Also, just to clarify, it's $17 for 200 responses.

Thanks for trying out PickFu!


Justin, my apologies on that, I misread the screen and thought I only got 104 answers.

It was a great experience overall, and for micro-testing (where something like Usability testing is too much) PickFu is on my short list for future projects.


No worries. Other people have misread it too so we probably need to tweak the wording to make it more clear.

Glad to hear it!


Thank you for doing this. Living outside of the US means that I cannot use the Amazon Mechanical Turk. I just launched a $17 test. If it works well, I'll use it again in the future.


Pickfu uses the Mechanical Turk API


This is Lindsey - who wrote the post. I wanted to clarify a couple of things, based on the feedback I’m seeing here. (btw. This was my first blog post :)). I am still in stealth mode (which is a completely different conversation that I’ll be blogging about soon). www.Swayable.com will be a consumer facing free service. With that said, the Turk system will not work for a lot of startups that need niche specific data. I was looking for general consumers that are web/computer savvy and the Turk system fit the bill for what I needed. The most valuable feedback I got was actually from the text responses as opposed to the yes/no response.
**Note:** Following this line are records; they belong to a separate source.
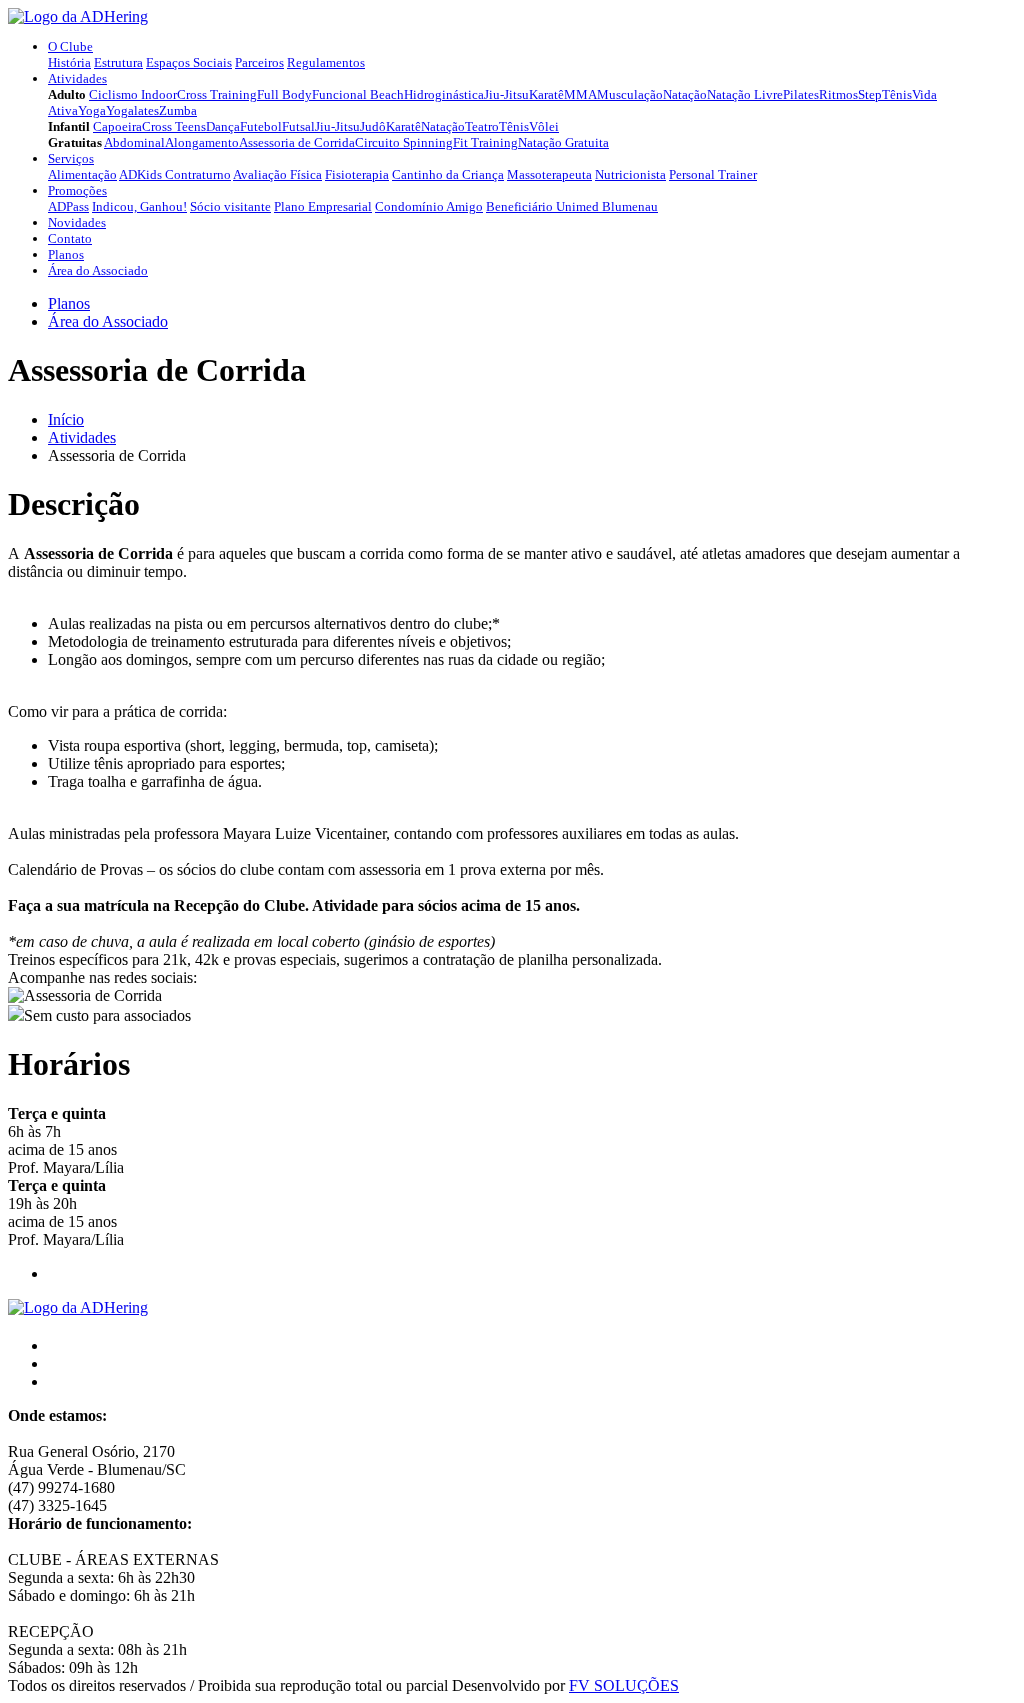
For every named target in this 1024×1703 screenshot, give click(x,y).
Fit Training (485, 142)
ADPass (68, 206)
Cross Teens (174, 126)
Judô (373, 126)
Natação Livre (745, 94)
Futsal (298, 126)
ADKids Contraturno (175, 174)
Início (66, 419)
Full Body (284, 94)
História (69, 62)
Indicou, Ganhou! (139, 206)
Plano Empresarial (323, 206)
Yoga (92, 110)
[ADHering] (78, 16)
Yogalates (132, 110)
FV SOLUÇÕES (624, 1685)
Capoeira (117, 126)
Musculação (630, 94)
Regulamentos (326, 62)
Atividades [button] (77, 78)
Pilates (801, 94)
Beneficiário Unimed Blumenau (572, 206)
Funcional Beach (358, 94)
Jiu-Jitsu (506, 94)
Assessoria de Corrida (297, 142)
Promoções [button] (77, 190)
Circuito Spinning (404, 142)
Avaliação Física (277, 174)
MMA (580, 94)
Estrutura (118, 62)
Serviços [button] (71, 158)
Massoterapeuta (549, 174)
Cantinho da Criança (448, 174)
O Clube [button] (70, 46)
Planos (66, 254)
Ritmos (838, 94)
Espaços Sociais (189, 62)
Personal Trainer (713, 174)
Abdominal (134, 142)
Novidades (77, 222)
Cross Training (217, 94)
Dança (223, 126)
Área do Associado (98, 270)
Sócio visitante (230, 206)
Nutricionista (630, 174)
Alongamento (202, 142)
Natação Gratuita (563, 142)
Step (870, 94)
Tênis (897, 94)
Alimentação (82, 174)
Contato (70, 238)
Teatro (482, 126)
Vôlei (544, 126)
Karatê (546, 94)
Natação (685, 94)
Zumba (178, 110)
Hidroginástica (444, 94)
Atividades (82, 437)
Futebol (261, 126)
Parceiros (259, 62)
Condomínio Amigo (429, 206)
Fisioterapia (357, 174)
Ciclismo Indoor (133, 94)
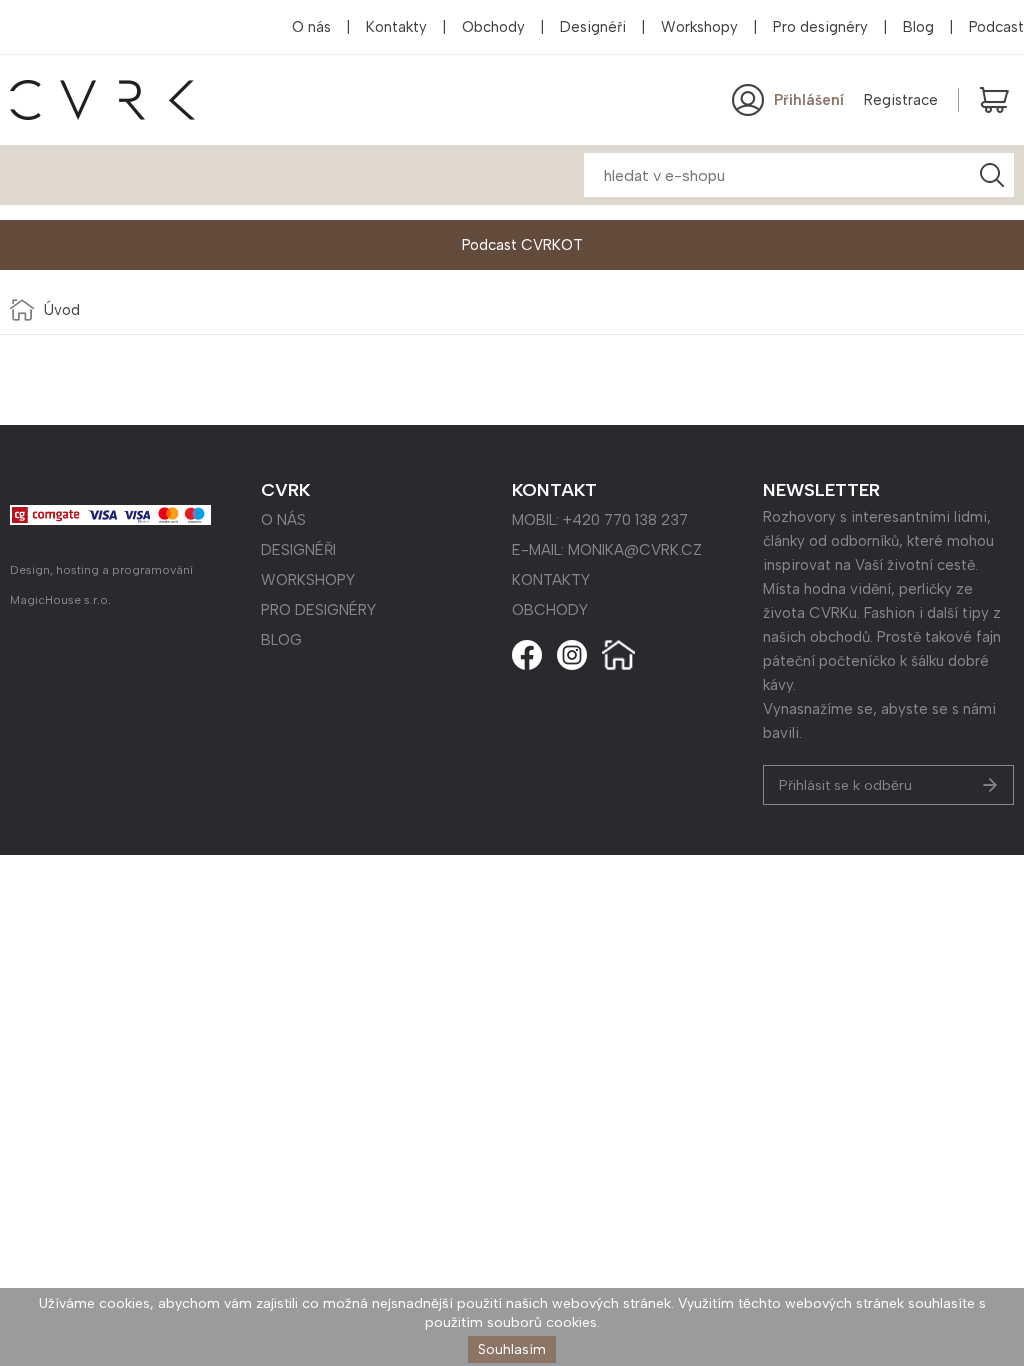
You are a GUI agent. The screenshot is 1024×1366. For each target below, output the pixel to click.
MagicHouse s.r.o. (60, 600)
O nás (311, 27)
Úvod (62, 310)
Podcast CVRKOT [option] (522, 245)
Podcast (996, 27)
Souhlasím (512, 1349)
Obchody (493, 27)
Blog (918, 27)
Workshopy (699, 27)
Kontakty (396, 27)
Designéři (593, 27)
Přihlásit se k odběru (845, 785)
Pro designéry (820, 27)
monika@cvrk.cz (635, 550)
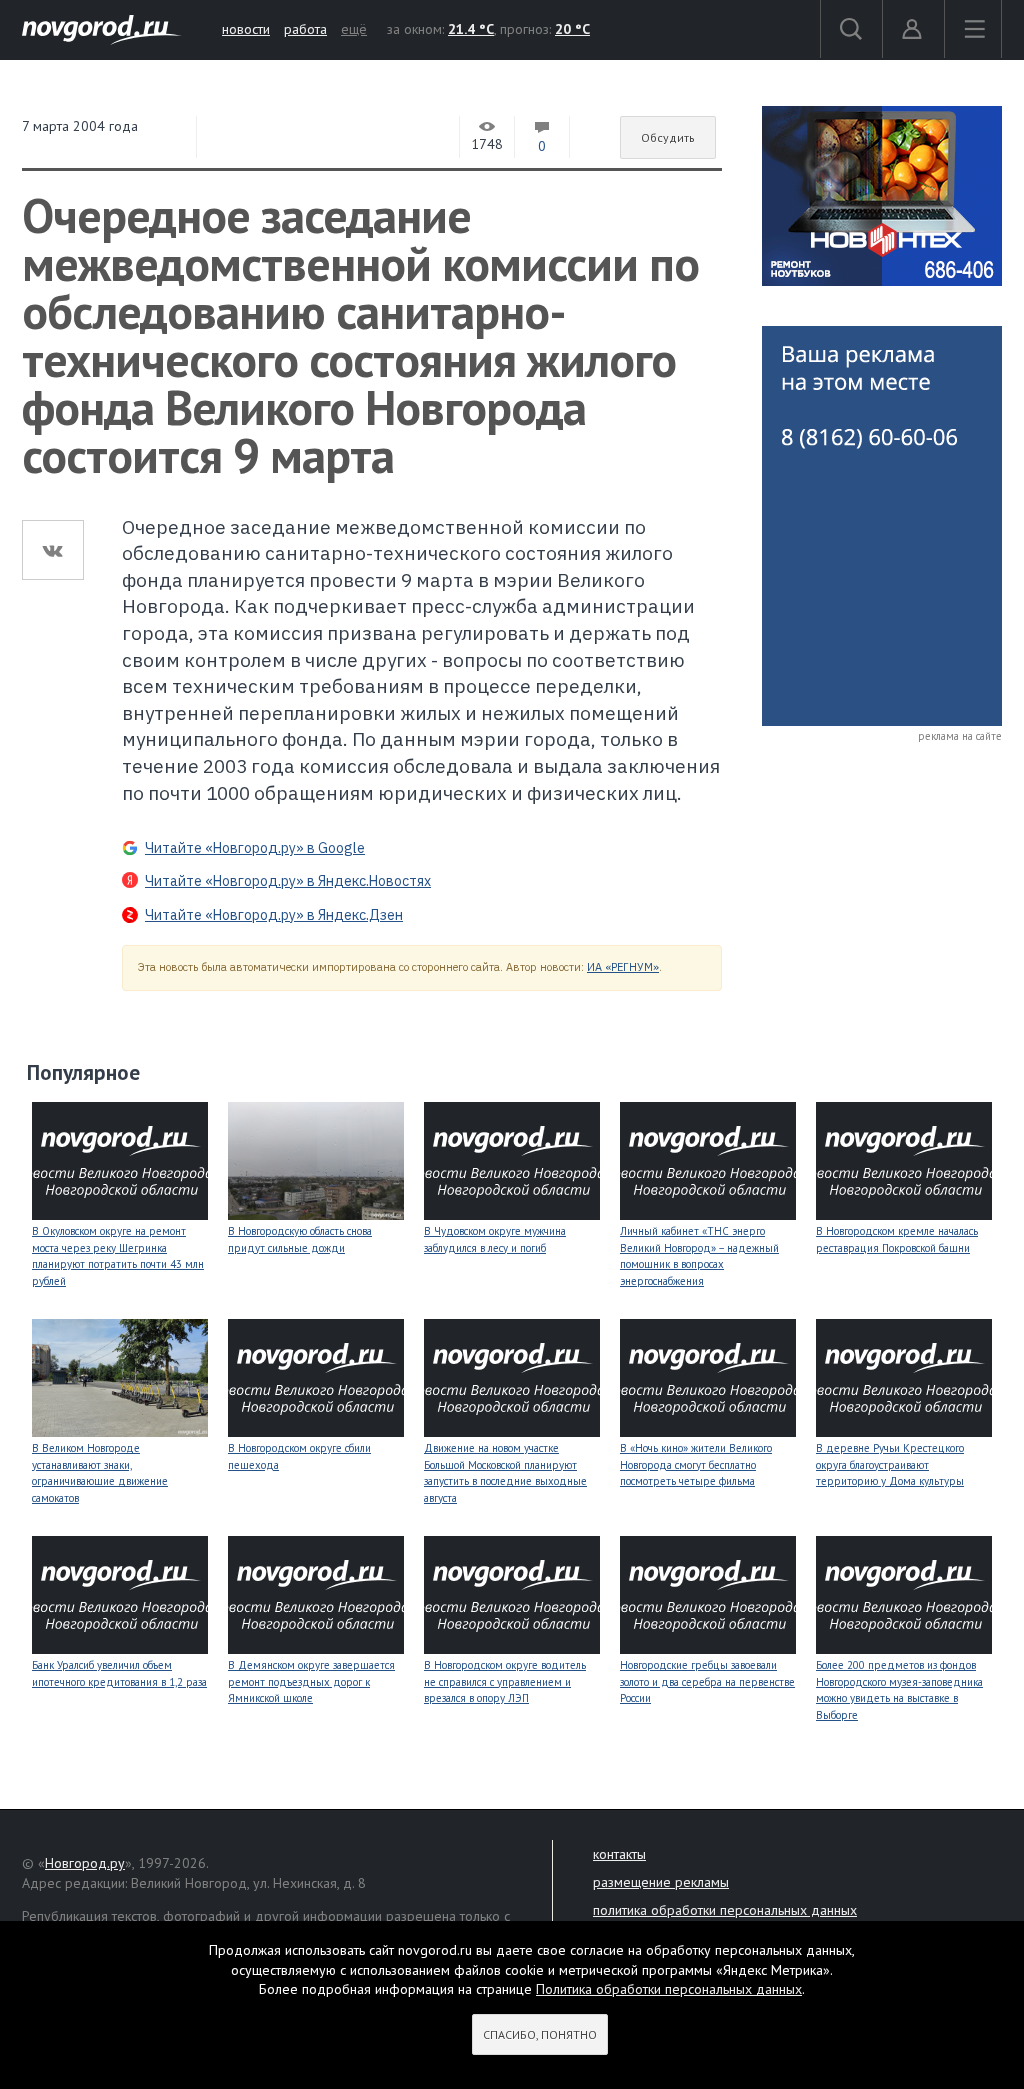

I will definitely follow up on this post as soon as I am out of stealth mode, and provide more specific data. Thanks for all the great feedback!


You are in stealth mode, yet willing to pitch the idea to hundreds of random strangers?


cool. My girlfriend had an idea about startup and we started discussing it. At some point I told her 'lets stop hand-waving and look at some data' . For ~10 bucks we got 110 good responses to 11-question survey on Mechanical Turk. It really gave us new perspective on some of our problems. That was much easier than asking our friends for feedback (which we did too).


The post would be more interesting if we knew what questions were asked in the survey.

Edit: I meant how exactly were the survey looked like, including the service description. If it's a paid service, I highly doubt the 73% figure.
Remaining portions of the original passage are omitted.